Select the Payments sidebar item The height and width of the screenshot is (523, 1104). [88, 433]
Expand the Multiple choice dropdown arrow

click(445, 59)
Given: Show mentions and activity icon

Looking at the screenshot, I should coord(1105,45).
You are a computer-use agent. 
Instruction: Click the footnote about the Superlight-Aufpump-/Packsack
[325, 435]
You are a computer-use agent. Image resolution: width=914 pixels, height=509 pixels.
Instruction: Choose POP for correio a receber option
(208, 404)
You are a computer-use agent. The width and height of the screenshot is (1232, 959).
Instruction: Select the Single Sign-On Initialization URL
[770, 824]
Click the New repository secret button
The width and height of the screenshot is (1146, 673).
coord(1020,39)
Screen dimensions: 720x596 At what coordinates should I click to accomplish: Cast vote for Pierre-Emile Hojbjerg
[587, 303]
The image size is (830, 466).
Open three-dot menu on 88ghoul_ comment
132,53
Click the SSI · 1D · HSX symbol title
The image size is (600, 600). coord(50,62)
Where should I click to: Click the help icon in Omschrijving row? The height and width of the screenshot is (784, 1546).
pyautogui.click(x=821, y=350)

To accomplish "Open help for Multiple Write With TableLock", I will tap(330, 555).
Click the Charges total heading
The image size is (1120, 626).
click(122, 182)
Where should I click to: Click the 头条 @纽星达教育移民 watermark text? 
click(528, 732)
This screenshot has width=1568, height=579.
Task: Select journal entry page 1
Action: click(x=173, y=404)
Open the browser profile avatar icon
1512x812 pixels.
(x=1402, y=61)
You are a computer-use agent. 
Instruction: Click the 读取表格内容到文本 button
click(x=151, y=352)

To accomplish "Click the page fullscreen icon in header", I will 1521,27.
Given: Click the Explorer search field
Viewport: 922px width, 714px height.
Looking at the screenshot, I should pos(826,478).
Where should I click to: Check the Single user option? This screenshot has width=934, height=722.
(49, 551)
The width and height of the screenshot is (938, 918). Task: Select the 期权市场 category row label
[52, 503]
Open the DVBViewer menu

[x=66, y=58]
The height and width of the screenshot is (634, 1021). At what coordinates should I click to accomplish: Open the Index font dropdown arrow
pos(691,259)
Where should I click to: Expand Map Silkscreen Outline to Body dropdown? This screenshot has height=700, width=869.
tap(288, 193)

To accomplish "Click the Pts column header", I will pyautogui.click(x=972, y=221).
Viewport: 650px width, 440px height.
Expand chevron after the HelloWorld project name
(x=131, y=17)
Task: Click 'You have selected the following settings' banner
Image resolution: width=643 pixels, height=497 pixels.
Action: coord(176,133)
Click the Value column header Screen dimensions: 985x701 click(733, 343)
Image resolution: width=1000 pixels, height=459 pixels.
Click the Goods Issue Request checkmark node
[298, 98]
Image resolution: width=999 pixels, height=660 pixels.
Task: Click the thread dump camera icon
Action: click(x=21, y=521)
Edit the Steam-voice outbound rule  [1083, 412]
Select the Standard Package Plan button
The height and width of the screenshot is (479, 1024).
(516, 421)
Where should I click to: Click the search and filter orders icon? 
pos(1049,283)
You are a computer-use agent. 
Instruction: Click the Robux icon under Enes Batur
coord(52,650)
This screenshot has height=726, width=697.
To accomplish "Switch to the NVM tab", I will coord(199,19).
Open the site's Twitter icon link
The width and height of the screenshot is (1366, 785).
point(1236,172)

■ **Work to complete**
Copy every line in the listing above where the string "column" turns up.

■ **Solution below**
To accomplish "Click the Pts column header", I will pyautogui.click(x=972, y=221).
Click the Value column header Screen dimensions: 985x701 click(733, 343)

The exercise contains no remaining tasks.